#### PAGE EXCERPT
We are extremely happy with the response we got after launching our Ask Cougartron program last month.
In the first video, Harry – our sales area manager – talks about the electrochemical process safety and explains the difference between electrolytic cleaning fluids and the pickling paste.
Your Question: ‘Both methods use acids, why do you say that electrochemical method is safer than pickling?’
Safety of the weld cleaning process is a common concern so this is a great opportunity to explore the topic in detail.
Let’s get straight to the point.
Why is pickling paste harmful?
The pickling paste contains hydrofluoric and nitric acids – both highly harmful to the human body.
Hydrofluoric acid is a dangerous threat to various parts of the human body and can be absorbed through inhalation, ingestion and contact with skin and eyes. Symptoms range from simple irritation to serious medical conditions such as skin and bone disease.
Acid often penetrates the skin and reacts with calcium in the blood without obvious symptoms at the very beginning. This means that side effects can often only occur after tissue decay has become significantly advanced.
Washing the affected area with water is of a very little help since the acid penetrates the skin quickly and can only be sanctioned by a medical procedure.
Nitric acid is less harmful to the internal organs. However, it causes significant chemical burns and leads to tissue decomposition.
Any contact between the body and the pickling paste results in significant medical problems – That is why all operators have to use extensive protective equipment and go through detailed training. Additionally, factories operating with the pickling paste are in many areas legally required to obtain special permits.
########
=== REQUIRED WORK ===
Which two acids does the pickling paste contain, according to the excerpt on weld cleaning safety?
#### DATA PROVIDED
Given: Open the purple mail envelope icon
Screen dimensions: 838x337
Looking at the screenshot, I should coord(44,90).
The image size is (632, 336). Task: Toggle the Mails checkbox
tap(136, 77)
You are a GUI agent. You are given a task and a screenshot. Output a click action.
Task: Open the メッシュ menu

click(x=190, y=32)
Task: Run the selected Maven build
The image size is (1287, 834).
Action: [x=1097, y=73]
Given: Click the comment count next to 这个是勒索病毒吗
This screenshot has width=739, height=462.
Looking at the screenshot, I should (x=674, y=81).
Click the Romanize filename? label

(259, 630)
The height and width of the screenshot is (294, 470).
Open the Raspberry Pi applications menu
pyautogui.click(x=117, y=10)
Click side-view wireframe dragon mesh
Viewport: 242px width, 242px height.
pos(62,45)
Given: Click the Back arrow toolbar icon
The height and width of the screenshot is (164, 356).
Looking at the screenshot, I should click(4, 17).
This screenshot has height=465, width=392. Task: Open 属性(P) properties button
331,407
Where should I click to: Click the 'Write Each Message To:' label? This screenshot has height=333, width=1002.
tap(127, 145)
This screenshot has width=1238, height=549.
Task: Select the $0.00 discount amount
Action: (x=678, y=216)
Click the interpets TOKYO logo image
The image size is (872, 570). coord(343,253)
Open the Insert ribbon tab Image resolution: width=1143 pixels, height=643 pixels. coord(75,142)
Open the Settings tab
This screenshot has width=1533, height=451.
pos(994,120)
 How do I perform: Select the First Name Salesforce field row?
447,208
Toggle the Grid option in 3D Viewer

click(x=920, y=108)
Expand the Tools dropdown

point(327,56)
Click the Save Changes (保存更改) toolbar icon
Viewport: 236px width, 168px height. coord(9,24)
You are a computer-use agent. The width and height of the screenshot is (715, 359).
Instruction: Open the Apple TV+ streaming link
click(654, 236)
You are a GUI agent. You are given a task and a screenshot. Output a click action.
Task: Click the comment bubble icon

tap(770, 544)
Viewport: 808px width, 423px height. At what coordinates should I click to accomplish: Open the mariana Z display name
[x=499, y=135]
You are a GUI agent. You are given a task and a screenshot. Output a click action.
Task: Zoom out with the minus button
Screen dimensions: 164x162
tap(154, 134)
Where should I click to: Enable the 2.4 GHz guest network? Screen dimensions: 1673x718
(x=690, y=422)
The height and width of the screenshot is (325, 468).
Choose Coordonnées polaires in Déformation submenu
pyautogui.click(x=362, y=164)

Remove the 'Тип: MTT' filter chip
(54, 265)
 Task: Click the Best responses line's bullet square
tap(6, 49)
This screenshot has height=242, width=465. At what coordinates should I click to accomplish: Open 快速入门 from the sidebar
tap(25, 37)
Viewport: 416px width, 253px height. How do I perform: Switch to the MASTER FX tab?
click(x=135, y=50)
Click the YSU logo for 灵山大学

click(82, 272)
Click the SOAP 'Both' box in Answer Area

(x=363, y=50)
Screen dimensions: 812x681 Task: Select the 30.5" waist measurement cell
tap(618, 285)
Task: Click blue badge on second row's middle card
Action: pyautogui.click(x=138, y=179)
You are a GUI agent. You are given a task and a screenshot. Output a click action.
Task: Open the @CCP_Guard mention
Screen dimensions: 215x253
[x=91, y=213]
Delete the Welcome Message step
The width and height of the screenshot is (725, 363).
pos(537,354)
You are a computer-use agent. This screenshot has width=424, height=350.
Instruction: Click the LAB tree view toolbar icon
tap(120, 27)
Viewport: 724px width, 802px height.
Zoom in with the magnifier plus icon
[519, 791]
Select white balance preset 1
########
=== SOLUTION TO THIS PROBLEM ===
Hydrofluoric and nitric acids.